Órgão vê “consequências nefastas” em possível aval do Supremo à contratação de trabalhadores como pessoa jurídica
A Procuradoria-Geral da Fazenda Nacional (PGFN) enviou um parecer ao Supremo Tribunal Federal (STF) alertando para os riscos fiscais e previdenciários da chamada pejotização — prática em que empresas contratam prestadores de serviço como pessoa jurídica, burlando a legislação trabalhista.

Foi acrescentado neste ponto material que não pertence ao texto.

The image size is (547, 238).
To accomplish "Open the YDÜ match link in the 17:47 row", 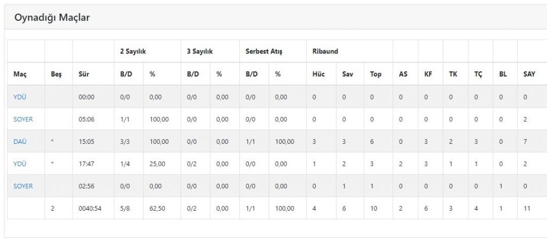I will tap(20, 164).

Segundo o órgão, a medida pode gerar perdas bilionárias e comprometer o financiamento da Previdência Social.
“Tal artifício aniquilaria o dever que vincula profissionais liberais qualificados ao pagamento de imposto de renda”, afirma o documento. “E desfalcaria o caixa da Previdência Social, afastando-se a incidência da contribuição social patronal”, completa a PGFN, que integra a Advocacia-Geral da União (AGU).
O debate ganhou novo fôlego após o ministro Gilmar Mendes, do STF, determinar na segunda-feira (14) a suspensão de todos os processos judiciais no país que envolvem a pejotização. A medida ocorre em meio à tramitação de ações que discutem o reconhecimento ou não de vínculos empregatícios em casos de prestação de serviços por meio de empresas individuais.

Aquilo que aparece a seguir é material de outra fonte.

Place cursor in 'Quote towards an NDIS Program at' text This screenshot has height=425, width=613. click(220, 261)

A prática não é nova, mas seu impacto preocupa especialistas. Um estudo do economista Nelson Marconi, da Fundação Getúlio Vargas (FGV), estima que a pejotização provocou perda de R$89 bilhões na arrecadação entre 2017 e 2023, período em que a terceirização da atividade-fim foi autorizada. Segundo o levantamento, o prejuízo pode passar de R$380 bilhões caso metade da força de trabalho formal migre para esse tipo de contratação.
“Assim, ressaltamos que a perda de receita decorrente da pejotização causa impacto relevante nas contas públicas. É um importante aspecto a considerar quando são analisados os efeitos da flexibilização ampla pretendida para o mercado de trabalho na direção de possibilitar situações de violação à legislação trabalhista”, destacou Marconi no estudo.

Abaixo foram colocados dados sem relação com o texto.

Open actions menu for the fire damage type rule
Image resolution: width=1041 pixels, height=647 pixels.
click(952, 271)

No parecer enviado ao STF, a PGFN reforça que o modelo afeta principalmente profissionais de maior renda, o que amplia o efeito nas contas públicas. Segundo o procurador da Fazenda Carlos de Araújo Moreira, autor do parecer, ao atuarem como empresas no regime do Simples Nacional, esses trabalhadores se beneficiam de uma carga tributária reduzida e, ao mesmo tempo, os dividendos que recebem são isentos de tributação.
A manifestação foi protocolada em abril de 2023, em uma ação em que um trabalhador tentava no Supremo reverter a decisão que negou o reconhecimento de vínculo empregatício com uma empresa de telecomunicações.
“Para evitar tais consequências nefastas, entende a União que a livre iniciativa, no direito do trabalho, deve ser compatibilizada com o estrito respeito e cumprimento do disposto nos artigos 3º, 9º e 442º, todos da Consolidação das Leis Trabalhistas (CLT), preservando-se o princípio da verdade real na justiça do trabalho”, argumentou a PGFN.
Desde que o STF autorizou, em 2018, a terceirização de atividades-fim, empresas têm recorrido ao tribunal para contestar decisões da Justiça do Trabalho que reconhecem vínculos formais. A multiplicação desses processos e decisões conflitantes entre ministros levou Gilmar Mendes a criticar, nesta semana, o que chamou de “reiterado descumprimento” da decisão do Supremo.